**Passage shown**
^^^^^^^^^^^^^^^^
# Maximum Likelihood Estimation (MLE)

## Maximising the likelihood function

### Maximising the likelihood function

We have a likelihood function of the data.

$$L(\theta ; X)=P(X|\theta )$$

We choose values for $$\theta$$ which maximise the likelihood function.

$$argmax_\theta P(X|\theta )$$

That is, for which values of $$\theta$$ was the observation we saw most likely?

This is a mode estimate.

### IID

$$L(\theta ; X)=\prod_i P(x_i|\theta )$$

### Logarithms

We can take logarithms, which preserve stationary points. As logarithms are defined on all values above $$0$$, and all probabilities are also above zero (or zero), this preserves solutions.

The non-zero stationary points of:

$$\ln L(\theta ; X)=\ln \prod_i P(x_i|\theta )$$

$$\ln L(\theta ; X)=\sum_i \ln P(x_i|\theta )$$

### Example: Coin flip

Let’s take our simple example about coins. Heads and tails are the only options, so $$P(H)+P(T)=1$$.

$$P(H|\theta )=\theta$$

$$P(T|\theta )=1-\theta$$

$$\ln L(\theta ; X)=\sum_i \ln P(x_i|\theta )$$

If we had $$5$$ heads and $$5$$ tails we would have:

$$\ln L(\theta ; X)=5\ln (\theta )+ 5\ln (1-\theta )$$

So $$P(H)=\dfrac{1}{2}$$ is the value which makes our observation most likely.
^^^^^^^^^^^^^^^^
**Recorded information**

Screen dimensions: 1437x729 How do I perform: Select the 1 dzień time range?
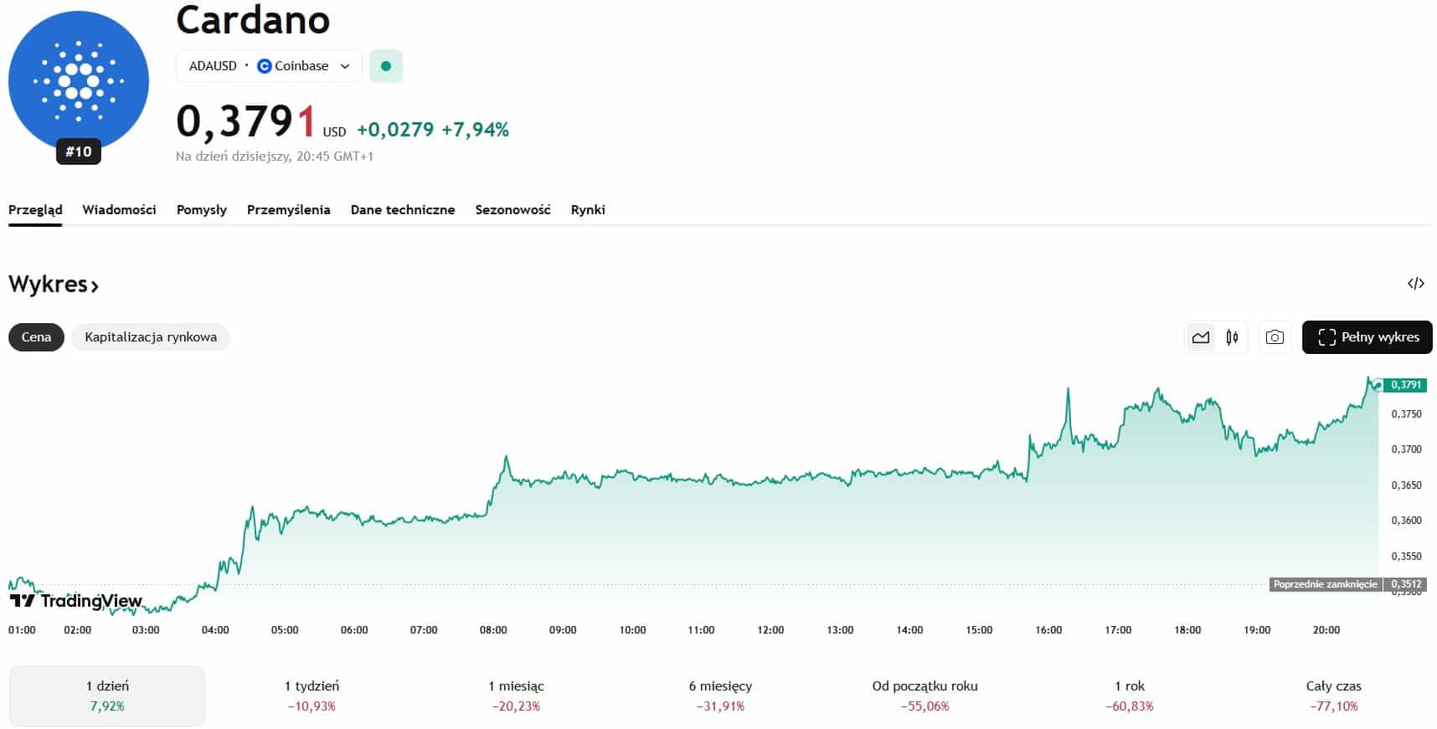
^^^^^^^^^^^^^^^^
**What you need to do**
Carry the maximum likelihood estimation passage forward from its final sentence about which value makes the observation most likely, writing the section that would come next.

**Task result**
## Results for specific distributions

### MLE of the Gaussian distribution

The parameters are the population means and covariance matrix.

The MLE estimator for the mean is the sample mean.

The MLE estimator for the covariance matrix is the unadjusted sample covariance.

## Other

### Restricted Maximum Likelihood

We can partition out Likelihood functions, and include a part only with variance.

### Scores

Existing score: rename Maximum Likelihood score

MLE bad if true theta not at where score is 0

Eg if one sided tails, true theta is not at MLE condition.

Can we find other scores?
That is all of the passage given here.